## Instruction
Swap "potato" for "carrot" throughout the data below, and return the data with nothing else altered.

## Extracted material
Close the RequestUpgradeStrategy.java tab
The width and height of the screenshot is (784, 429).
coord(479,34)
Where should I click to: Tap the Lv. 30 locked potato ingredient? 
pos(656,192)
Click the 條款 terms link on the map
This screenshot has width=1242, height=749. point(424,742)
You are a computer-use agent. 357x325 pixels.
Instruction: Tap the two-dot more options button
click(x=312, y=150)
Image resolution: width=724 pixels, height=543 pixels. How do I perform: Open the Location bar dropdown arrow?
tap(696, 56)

## Solution for this exercise
Close the RequestUpgradeStrategy.java tab
The width and height of the screenshot is (784, 429).
coord(479,34)
Where should I click to: Tap the Lv. 30 locked carrot ingredient? 
pos(656,192)
Click the 條款 terms link on the map
This screenshot has width=1242, height=749. point(424,742)
You are a computer-use agent. 357x325 pixels.
Instruction: Tap the two-dot more options button
click(x=312, y=150)
Image resolution: width=724 pixels, height=543 pixels. How do I perform: Open the Location bar dropdown arrow?
tap(696, 56)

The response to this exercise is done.